SAN FRANCISCO (03/31/2000) - Did anything in the market go up today? Sure, but maybe not the companies you'd expect. On the fourth consecutive day of heavy losses on the Nasdaq - which was down as much as 289 points at one point before recouping a bit to close at 4457.89, down 186.78 points - the index's beloved tech companies suffered further reversals of previous gains.
For its part, the Dow bobbed up and down lightly throughout the day, and ended up losing 38.47 to close at 10,980.25. You name it: If it was a Nasdaq techie, it was probably down because those issues bore the brunt of investor skepticism over valuations.
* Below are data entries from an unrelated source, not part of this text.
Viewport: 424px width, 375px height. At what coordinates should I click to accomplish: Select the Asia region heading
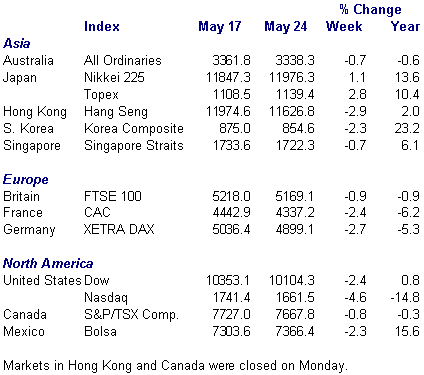[x=17, y=43]
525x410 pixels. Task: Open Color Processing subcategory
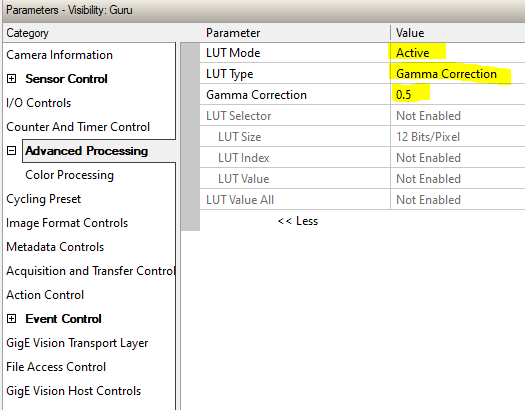pos(70,175)
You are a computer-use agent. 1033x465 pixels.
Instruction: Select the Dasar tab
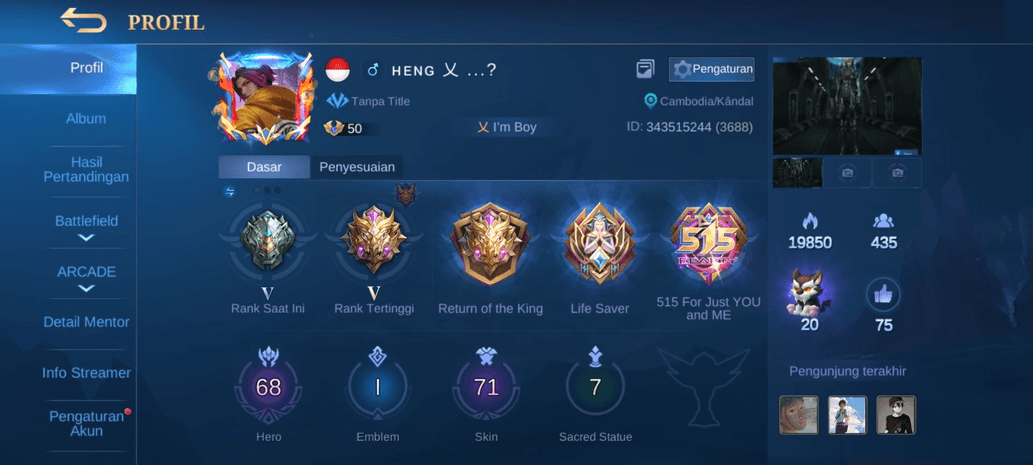click(x=264, y=167)
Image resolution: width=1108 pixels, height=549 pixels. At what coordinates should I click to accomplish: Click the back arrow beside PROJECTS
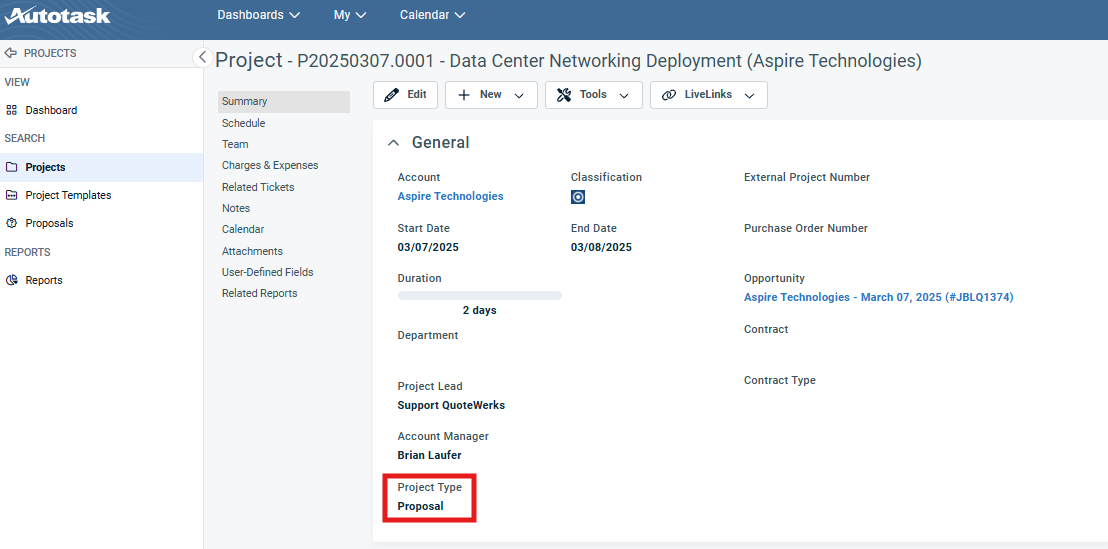pyautogui.click(x=11, y=53)
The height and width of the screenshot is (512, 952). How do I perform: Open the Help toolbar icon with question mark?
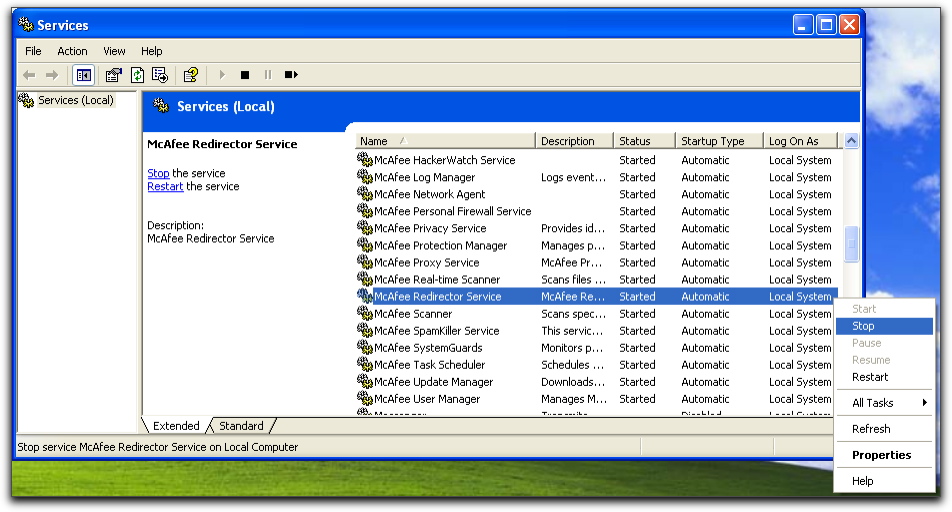point(190,75)
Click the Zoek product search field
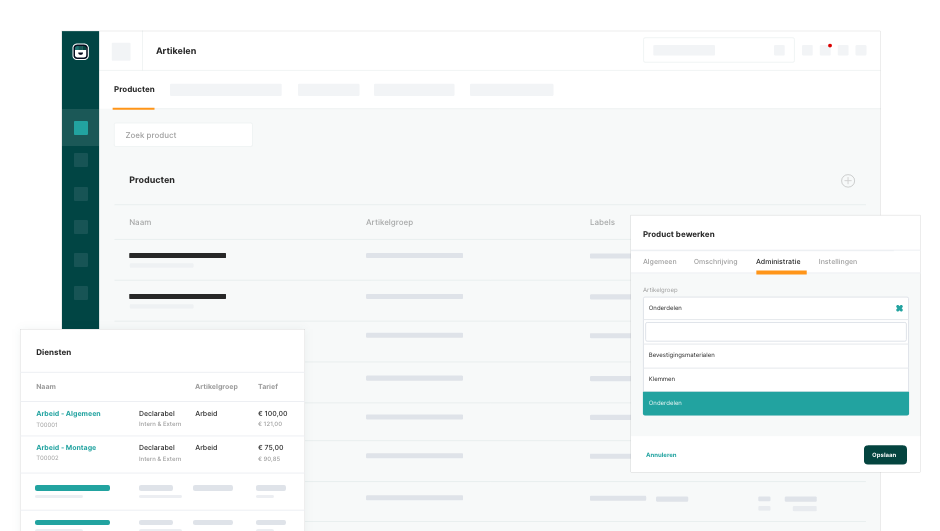This screenshot has width=940, height=531. click(183, 135)
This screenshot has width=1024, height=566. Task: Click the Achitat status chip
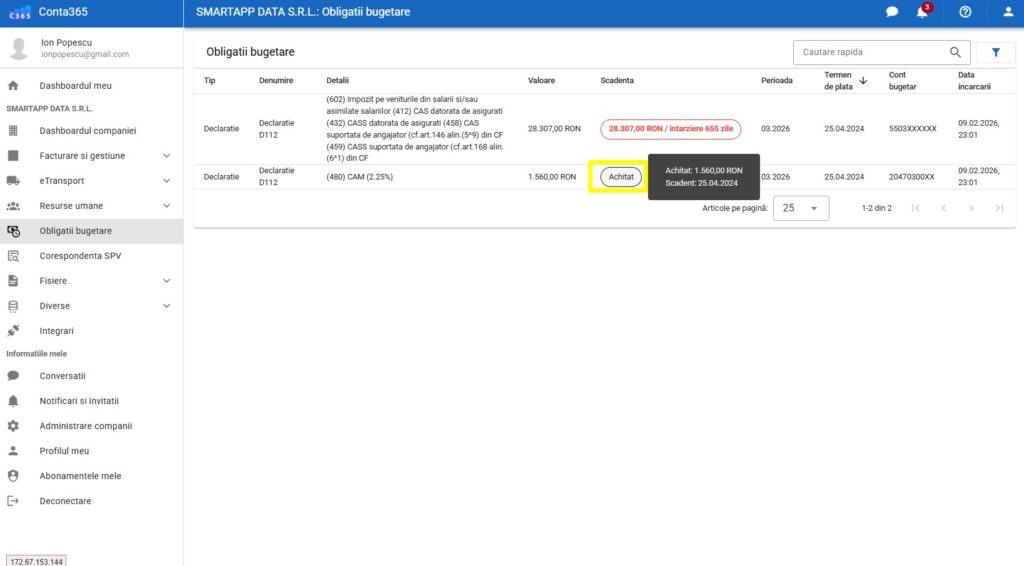pos(621,176)
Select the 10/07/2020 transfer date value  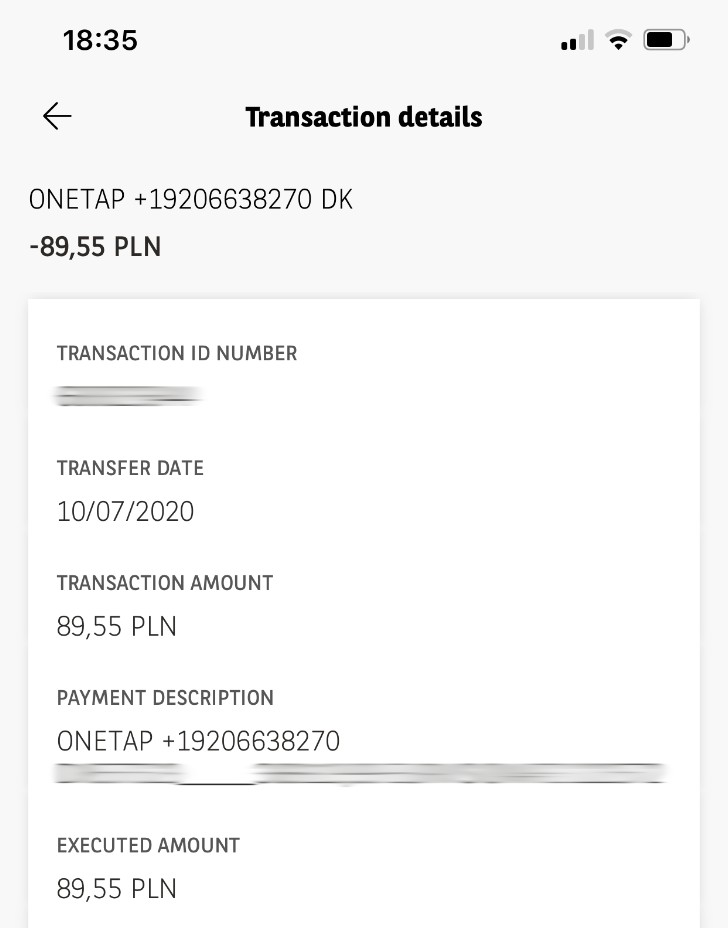[x=126, y=512]
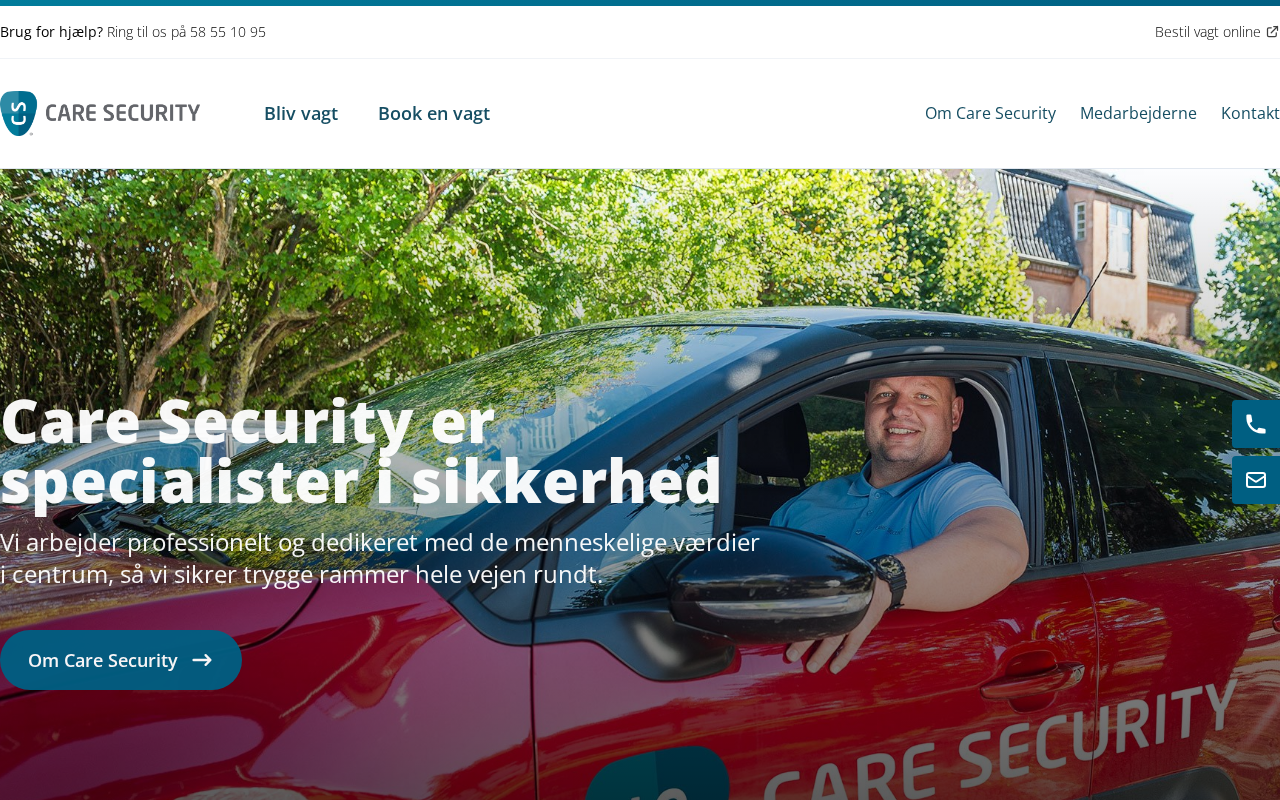Click the Care Security shield logo icon
The height and width of the screenshot is (800, 1280).
18,113
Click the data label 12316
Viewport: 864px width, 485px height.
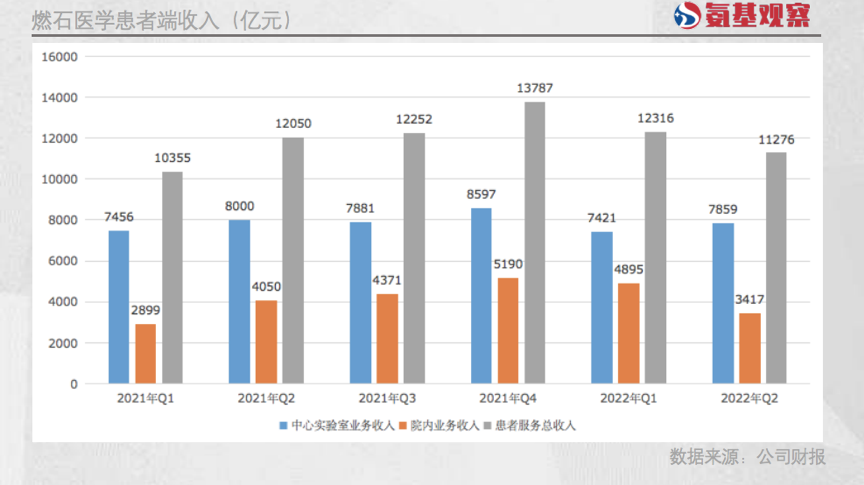pos(655,119)
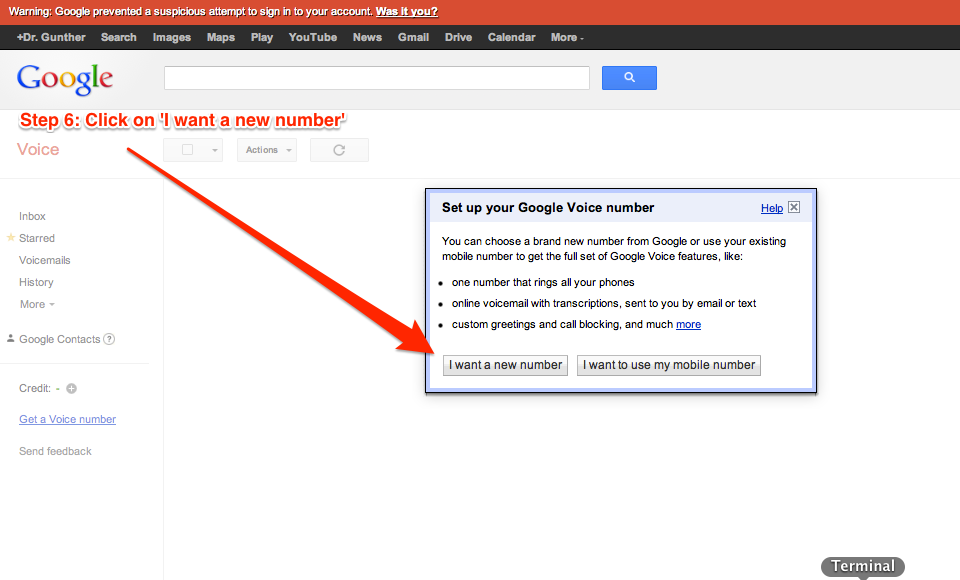The width and height of the screenshot is (960, 580).
Task: Click the Google logo
Action: click(x=65, y=79)
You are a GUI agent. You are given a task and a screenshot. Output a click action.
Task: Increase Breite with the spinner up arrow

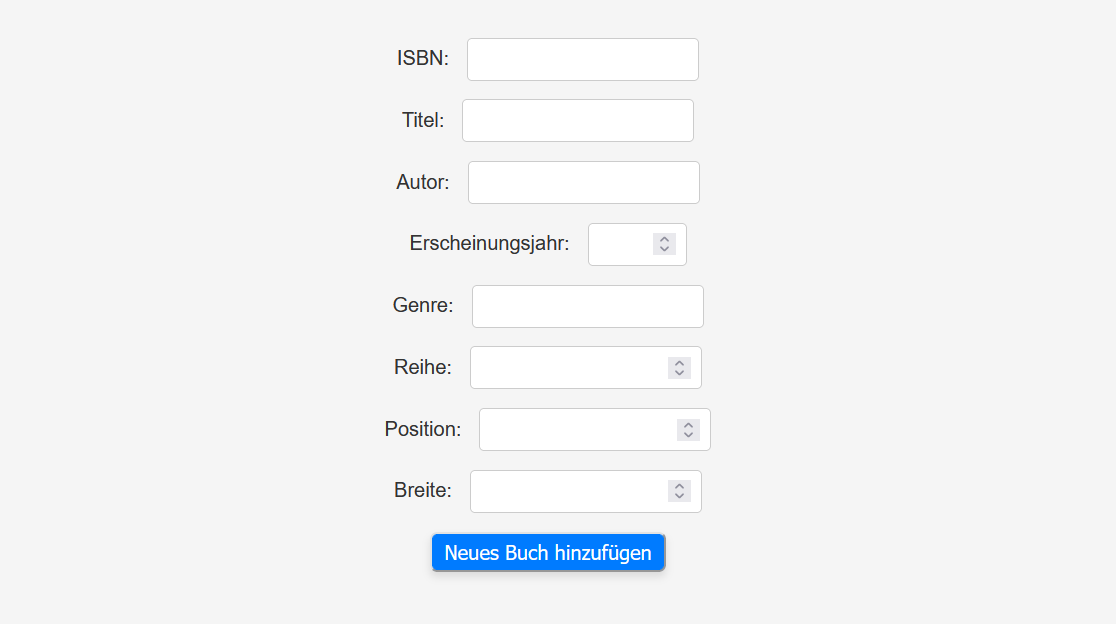click(x=679, y=486)
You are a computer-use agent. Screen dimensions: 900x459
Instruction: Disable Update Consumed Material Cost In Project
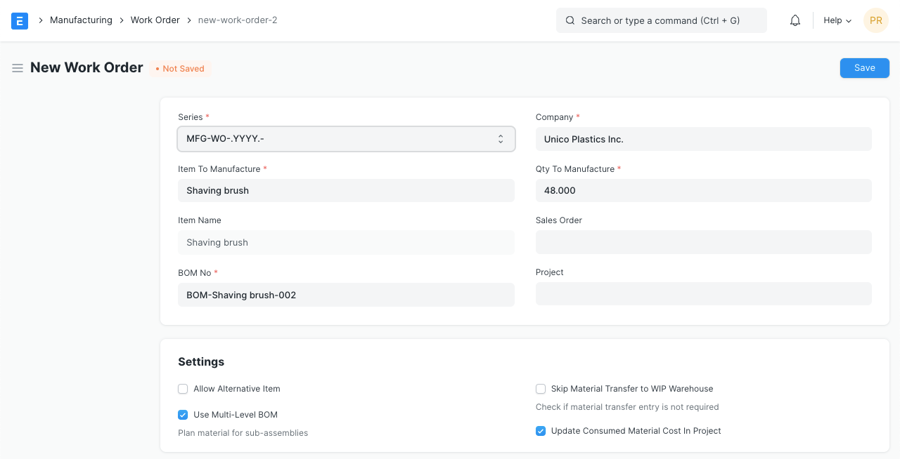tap(541, 431)
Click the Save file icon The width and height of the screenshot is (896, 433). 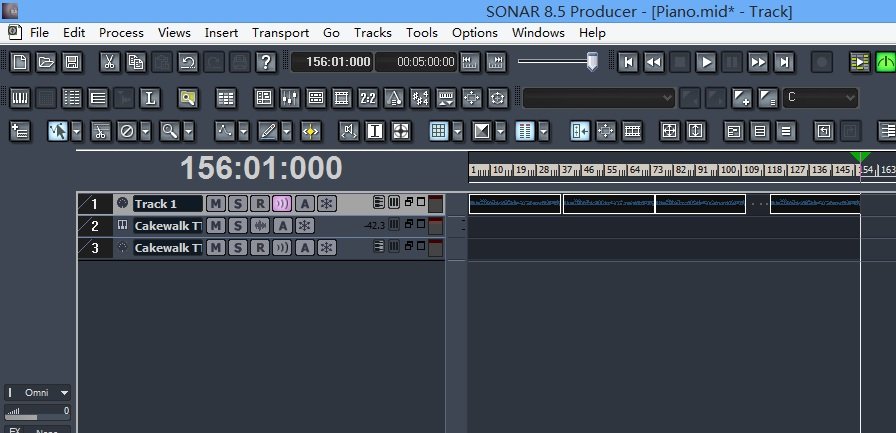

One-time market darling Qualcomm lost $12.27 to close at $145.23, and Yahoo dropped $7.56 to end at $169.50. Highflier JDS Uniphase lost $3.13 to close at $116.25, router king Cisco lost $2.44 to finish at $73.63, and Lucent shed $2 to hit $61.25. Online auction house eBay managed to avoid the sell-off. It gained $8.13 to close at $207.13. Healtheon/WebMD was another big Internet loser, falling $4.88, to $25.81, as investors reacted to news that giant offline health insurers such as Aetna and Cigna would begin to offer their established customer bases some online capabilities.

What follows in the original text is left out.